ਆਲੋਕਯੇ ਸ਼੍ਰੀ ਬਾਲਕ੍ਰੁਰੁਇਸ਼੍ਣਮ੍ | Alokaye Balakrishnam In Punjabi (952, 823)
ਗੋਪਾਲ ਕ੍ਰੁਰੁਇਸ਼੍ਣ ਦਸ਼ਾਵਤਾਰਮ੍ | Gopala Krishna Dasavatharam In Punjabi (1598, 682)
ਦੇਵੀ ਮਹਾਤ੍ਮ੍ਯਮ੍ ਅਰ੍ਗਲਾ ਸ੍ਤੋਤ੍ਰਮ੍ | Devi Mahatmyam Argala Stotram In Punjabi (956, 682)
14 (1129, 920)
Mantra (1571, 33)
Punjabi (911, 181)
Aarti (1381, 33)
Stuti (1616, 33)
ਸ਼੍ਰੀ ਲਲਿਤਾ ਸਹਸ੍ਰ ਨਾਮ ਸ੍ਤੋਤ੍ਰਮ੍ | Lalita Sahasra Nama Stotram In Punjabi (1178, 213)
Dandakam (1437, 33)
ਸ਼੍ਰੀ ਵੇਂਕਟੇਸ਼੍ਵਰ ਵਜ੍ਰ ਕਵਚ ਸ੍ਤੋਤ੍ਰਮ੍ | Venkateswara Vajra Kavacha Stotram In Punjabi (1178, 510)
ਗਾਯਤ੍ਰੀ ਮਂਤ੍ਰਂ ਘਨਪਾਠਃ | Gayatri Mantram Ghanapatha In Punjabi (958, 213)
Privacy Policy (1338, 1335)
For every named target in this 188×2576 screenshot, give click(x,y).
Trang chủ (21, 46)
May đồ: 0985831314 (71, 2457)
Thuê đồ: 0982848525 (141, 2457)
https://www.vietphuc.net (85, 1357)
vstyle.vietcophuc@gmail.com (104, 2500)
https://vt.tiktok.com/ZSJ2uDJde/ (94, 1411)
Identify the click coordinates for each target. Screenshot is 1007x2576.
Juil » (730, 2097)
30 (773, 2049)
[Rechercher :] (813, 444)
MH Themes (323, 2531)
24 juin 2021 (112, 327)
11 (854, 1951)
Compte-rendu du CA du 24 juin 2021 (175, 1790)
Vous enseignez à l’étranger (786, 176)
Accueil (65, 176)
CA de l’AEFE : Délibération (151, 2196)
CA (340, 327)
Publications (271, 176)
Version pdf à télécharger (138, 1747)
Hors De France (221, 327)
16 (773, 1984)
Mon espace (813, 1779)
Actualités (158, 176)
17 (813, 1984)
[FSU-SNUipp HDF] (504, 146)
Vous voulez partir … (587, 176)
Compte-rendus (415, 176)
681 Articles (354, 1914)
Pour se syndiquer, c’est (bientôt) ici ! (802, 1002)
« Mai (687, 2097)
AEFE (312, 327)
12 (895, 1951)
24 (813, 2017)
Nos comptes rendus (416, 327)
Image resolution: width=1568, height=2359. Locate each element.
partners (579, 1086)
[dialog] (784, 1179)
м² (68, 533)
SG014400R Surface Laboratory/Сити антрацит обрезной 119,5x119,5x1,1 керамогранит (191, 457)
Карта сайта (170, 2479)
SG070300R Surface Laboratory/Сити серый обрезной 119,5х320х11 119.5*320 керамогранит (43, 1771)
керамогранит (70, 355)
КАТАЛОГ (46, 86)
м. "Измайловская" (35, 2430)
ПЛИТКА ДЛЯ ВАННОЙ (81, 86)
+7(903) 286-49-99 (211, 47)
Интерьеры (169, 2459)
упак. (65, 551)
◆ ◆ ◆ ◆
Required action → Up to and including the line with "https://vt.tiktok.com/ZSJ2uDJde/ (94, 1411)", print every line of the records from the start.

Reply →
ਆਲੋਕਯੇ ਸ਼੍ਰੀ ਬਾਲਕ੍ਰੁਰੁਇਸ਼੍ਣਮ੍ | Alokaye Balakrishnam In Punjabi (952, 823)
ਗੋਪਾਲ ਕ੍ਰੁਰੁਇਸ਼੍ਣ ਦਸ਼ਾਵਤਾਰਮ੍ | Gopala Krishna Dasavatharam In Punjabi (1598, 682)
ਦੇਵੀ ਮਹਾਤ੍ਮ੍ਯਮ੍ ਅਰ੍ਗਲਾ ਸ੍ਤੋਤ੍ਰਮ੍ | Devi Mahatmyam Argala Stotram In Punjabi (956, 682)
14 (1129, 920)
Mantra (1571, 33)
Punjabi (911, 181)
Aarti (1381, 33)
Stuti (1616, 33)
ਸ਼੍ਰੀ ਲਲਿਤਾ ਸਹਸ੍ਰ ਨਾਮ ਸ੍ਤੋਤ੍ਰਮ੍ | Lalita Sahasra Nama Stotram In Punjabi (1178, 213)
Dandakam (1437, 33)
ਸ਼੍ਰੀ ਵੇਂਕਟੇਸ਼੍ਵਰ ਵਜ੍ਰ ਕਵਚ ਸ੍ਤੋਤ੍ਰਮ੍ | Venkateswara Vajra Kavacha Stotram In Punjabi (1178, 510)
ਗਾਯਤ੍ਰੀ ਮਂਤ੍ਰਂ ਘਨਪਾਠਃ | Gayatri Mantram Ghanapatha In Punjabi (958, 213)
Privacy Policy (1338, 1335)
For every named target in this 188×2576 screenshot, give click(x,y).
Trang chủ (21, 46)
May đồ: 0985831314 (71, 2457)
Thuê đồ: 0982848525 (141, 2457)
https://www.vietphuc.net (85, 1357)
vstyle.vietcophuc@gmail.com (104, 2500)
https://vt.tiktok.com/ZSJ2uDJde/ (94, 1411)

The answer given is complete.